The second tale unfolds as a bedtime story, complete with monsters, told by Octavius (Khalid Abdalla) to his daughter Horatia (Maddison Whelan) about a businessman, Hans (Eric Gordon) who rips off a "Foreigner" (Jan Bivjoet) with disastrous consequences. The only thing beyond money that Hans loves in the world is his daughter Maria (Tanya Reynolds) but, like everything in Moya's film even that is dysfunctional. It also brings with it its own unwelcome guest - Maria's boyfriend Johann (Tadhg Murphy).

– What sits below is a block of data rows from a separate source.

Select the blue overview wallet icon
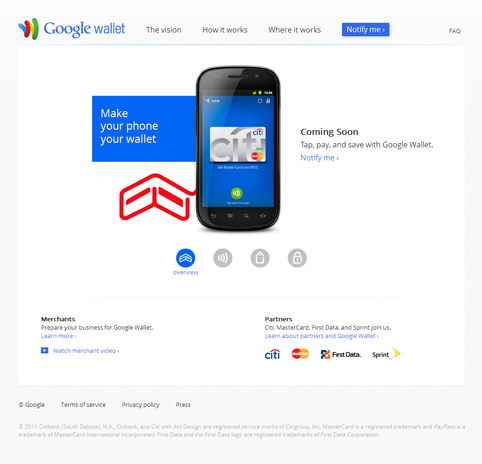The width and height of the screenshot is (482, 464). (185, 258)
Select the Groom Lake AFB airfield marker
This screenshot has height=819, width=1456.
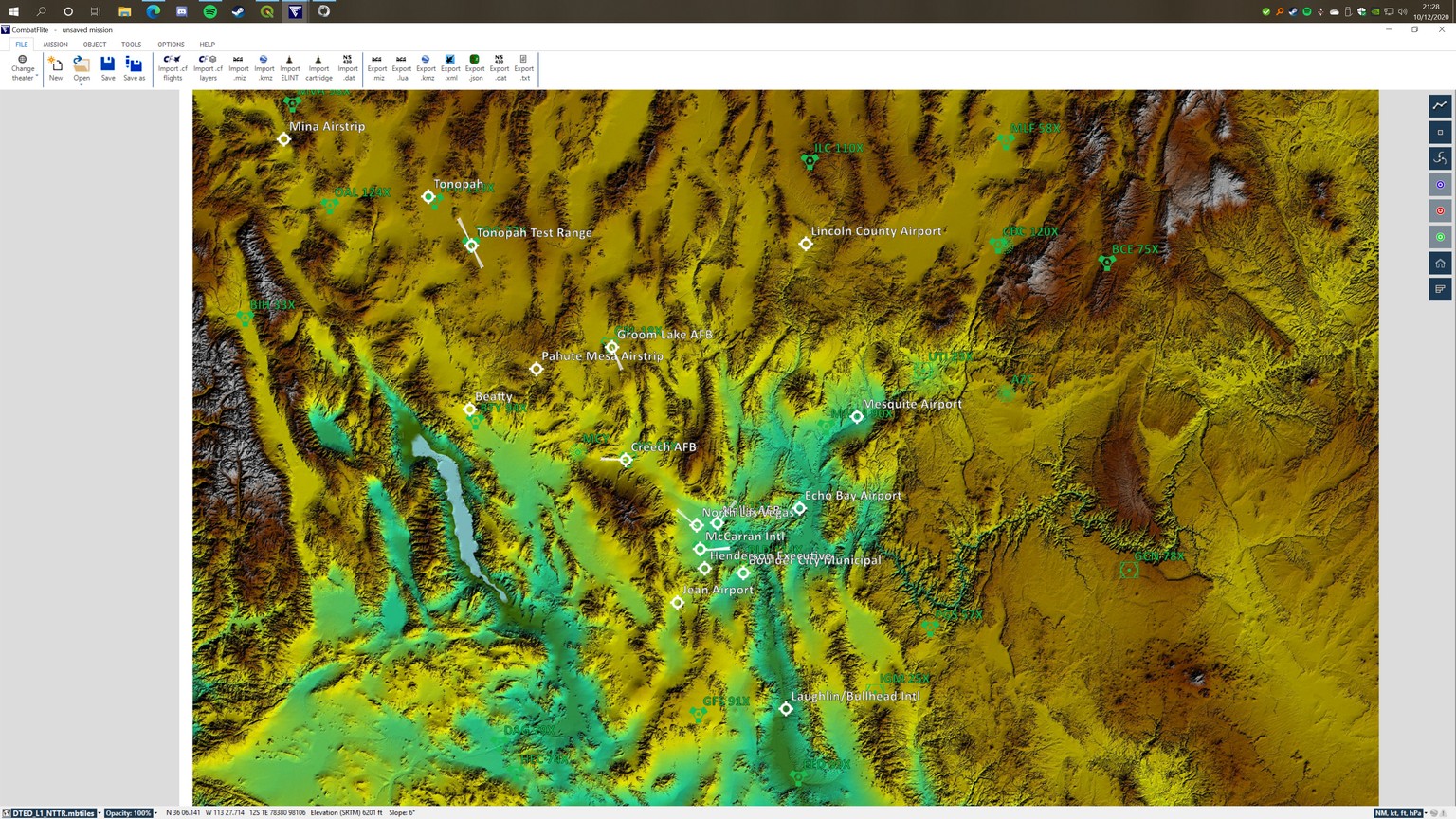coord(612,348)
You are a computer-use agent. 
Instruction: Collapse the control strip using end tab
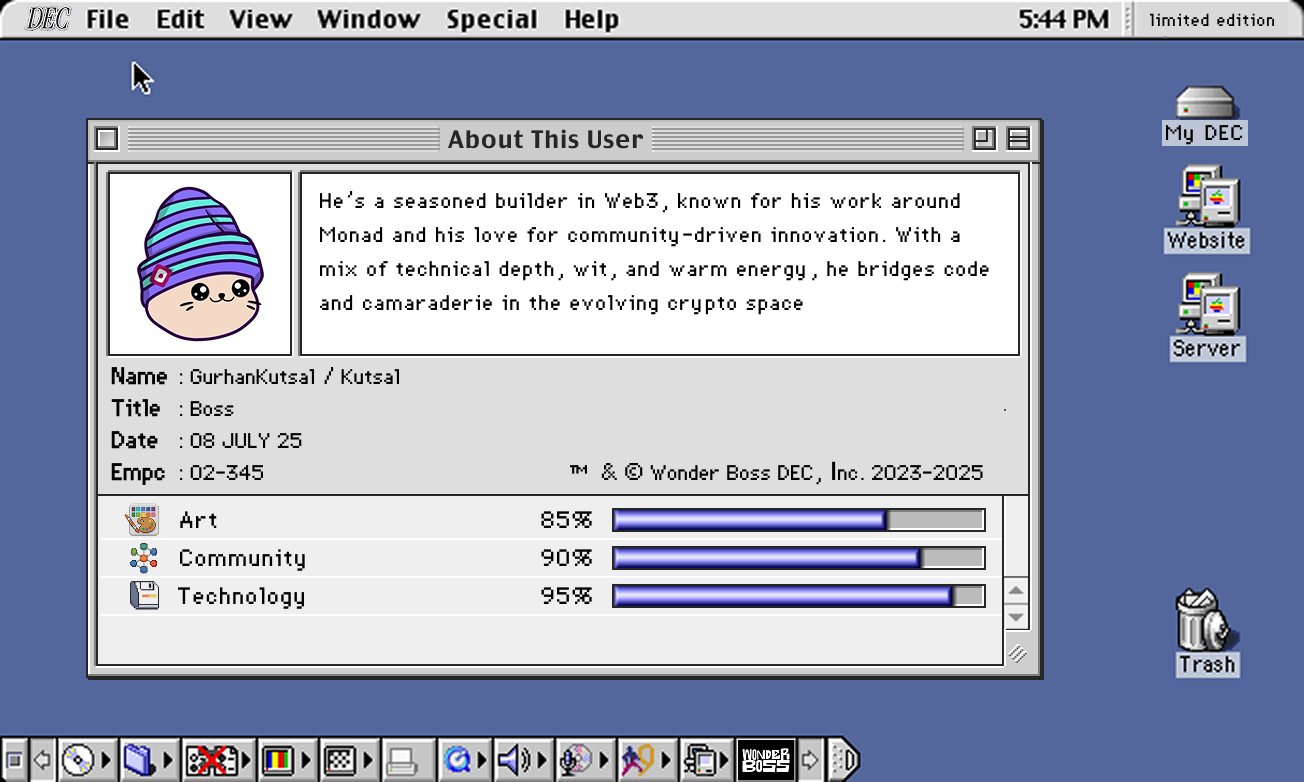click(844, 761)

Lastly, in the most compelling and fleshed out world, live Dom (Adrian Rawlins) and Rachel (Kate Dickie), a married couple with a teenage son (Jonathan Case) who barely communicates with them. They too, are about to welcome a guest, Sam (Sam Louwyck) - from Rachel's past and the film's future - who brings everything that is wrong with their lives into focus.

Moya's film - which had its world premiere at Fantasia 2020 - slots together as a bleak indictment of modern middle-class life. He may not be bringing quite the same level of dark humour to bear as the likes of Ben Wheatley or Peter Strickland, but he's in the same ballpark. This is satire with a sharp edge - a place where you might cut yourself on the observations about office parties, karaoke and winning the lottery or miss the little asides, such as they way Rachel pitches fresh food into the bin after serving up ready meals to the family.

It's almost inevitable that films like this will have parts that are stronger than others and the segment concerning Hans does, indeed, feel like a bedtime story, over-familiar even in its discomfort, that could easily have been jettisoned in favour of the much stronger book-ends. Moya has assembled a cast that packs a punch, however, and his stars elevate the cracked emotions on display until you feel shattered too.

Dennehy has a way of bringing menace to characters that is so quiet, you barely notice it until it's too late, while few actresses have the ability to move from neorealism to the brink of madness without missing a beat like Dickie. Burn Gorman, as Dom's boss, and Rawlins also skate to the edge of emotions with ease. The electro scoring is a bit too bullying in places, obvious in comparison to the more subtle calibrations of the performances, perhaps reflecting Wojciech Golczewski's background in horror films.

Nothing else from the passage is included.